For lifelong object recognition, the robotics community has been interested in machine vision/computer vision analysis for decades. However, the research is much harder compared with standard computer vision tasks due to time-varying distributions for an increasing set of categories and tasks. One of the biggest obstacles is that there are few benchmarks for algorithm/model evaluations. Furthermore, the current research is more focused on the accuracy, and there are no well-established benchmarks regarding the inference time, model size, CPU/GPU usage and the size of training data, which are the key features that real applications care about. Our provided datasets and benchmarks can be used for evaluating them, and we believe our competition is a perfect starting point for the research community.
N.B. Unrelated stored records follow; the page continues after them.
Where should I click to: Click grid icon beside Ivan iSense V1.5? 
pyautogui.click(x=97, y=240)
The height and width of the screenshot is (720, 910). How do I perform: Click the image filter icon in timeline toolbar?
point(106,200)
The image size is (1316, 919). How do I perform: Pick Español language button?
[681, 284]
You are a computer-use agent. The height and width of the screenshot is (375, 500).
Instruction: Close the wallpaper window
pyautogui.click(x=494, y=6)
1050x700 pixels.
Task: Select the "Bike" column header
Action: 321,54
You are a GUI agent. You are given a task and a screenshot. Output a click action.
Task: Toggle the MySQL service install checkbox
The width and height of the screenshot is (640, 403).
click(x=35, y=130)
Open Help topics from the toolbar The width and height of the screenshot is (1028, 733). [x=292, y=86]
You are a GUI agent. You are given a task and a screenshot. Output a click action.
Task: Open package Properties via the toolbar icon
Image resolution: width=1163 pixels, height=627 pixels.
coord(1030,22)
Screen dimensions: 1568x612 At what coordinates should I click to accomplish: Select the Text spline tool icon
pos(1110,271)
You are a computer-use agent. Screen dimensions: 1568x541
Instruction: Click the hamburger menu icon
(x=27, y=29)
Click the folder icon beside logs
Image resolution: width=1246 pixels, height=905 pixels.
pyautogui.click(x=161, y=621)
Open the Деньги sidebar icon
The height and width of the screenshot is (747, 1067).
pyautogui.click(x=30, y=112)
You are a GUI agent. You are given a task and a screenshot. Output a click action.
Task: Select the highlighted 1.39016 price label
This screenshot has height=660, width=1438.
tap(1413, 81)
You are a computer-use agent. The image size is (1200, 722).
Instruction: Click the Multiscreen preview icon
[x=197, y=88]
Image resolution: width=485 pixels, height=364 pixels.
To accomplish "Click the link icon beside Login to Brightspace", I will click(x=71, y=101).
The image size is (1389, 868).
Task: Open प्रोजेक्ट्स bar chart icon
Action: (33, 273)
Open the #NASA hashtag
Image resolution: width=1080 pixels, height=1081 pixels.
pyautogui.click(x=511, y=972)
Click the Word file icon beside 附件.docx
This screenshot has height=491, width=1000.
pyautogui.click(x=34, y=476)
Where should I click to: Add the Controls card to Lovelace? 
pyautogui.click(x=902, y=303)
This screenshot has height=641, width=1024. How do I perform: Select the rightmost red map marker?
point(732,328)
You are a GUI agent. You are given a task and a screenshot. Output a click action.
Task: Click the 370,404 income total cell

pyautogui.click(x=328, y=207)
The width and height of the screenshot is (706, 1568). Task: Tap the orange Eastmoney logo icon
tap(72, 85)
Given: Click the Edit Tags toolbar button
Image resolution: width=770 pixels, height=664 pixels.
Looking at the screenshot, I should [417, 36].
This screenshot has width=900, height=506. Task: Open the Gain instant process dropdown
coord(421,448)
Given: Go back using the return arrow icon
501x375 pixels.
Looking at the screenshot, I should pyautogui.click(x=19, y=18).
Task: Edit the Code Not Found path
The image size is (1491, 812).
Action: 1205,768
For SLAM, many researchers have started to work on semantic SLAM and learning-based algorithms, since the traditional feature-based algorithms are generally considered to be mature from an academic point of view. However, the advantage of such novel approaches are often non-significant on existing SLAM benchmarks (mostly static, or with only in-sight dynamics, and having a focus on accuracy instead of robustness) since feature-based ones may work well enough in low-dynamic scenes. On the other hand, the ability of continual adaptation to out-of-sight scene changes over an extended period of time is crucial for real-world deployment of autonomous robots, yet is not well-addressed in existing literature. The proposed lifelong SLAM task could help fill the gap between conventional SLAM research and their real-world practicability, and may encourage SLAM researchers to investigate more on semantic and learning-based algorithms for their potential capability of robust tracking and re-localization in dynamic and changing scenes.
Our competition was the most popular competition at this year’s IROS, and we intend to make the competition an annual event, and to introduce more data and new tasks based on the datasets. For object recognition, we plan to expand from 2D to 3D vision tasks by adding depth and point cloud information from real robots. Lifelong detection and segmentation tasks can also benefit from our collected benchmarks. For SLAM, most existing benchmarks are focused on the capability of robot localization, but we hope to expand to more general scene understanding tasks in the future to support intelligent robot behaviors such as semantic navigation, object finding and natural language Q&A. If you would like to learn more about our work, we encourage you to read our papers, “Are We Ready for Service Robots? The OpenLORIS-Scene Datasets for Lifelong SLAM” and “OpenLORIS-Object: A Dataset and Benchmark towards Lifelong Object Recognition” and check out our datasets online.
The next “Continual Learning in Computer Vision Workshop” has been accepted into CVPR 2020. This one-day workshop will include paper presentations, invited speakers, and technical benchmark challenges. The goal is to review the status quo as well discuss the limitations and future directions for computer vision in continual learning. The OpenLORIS-Object dataset will be one of two datasets used for evaluating the continual learning algorithms.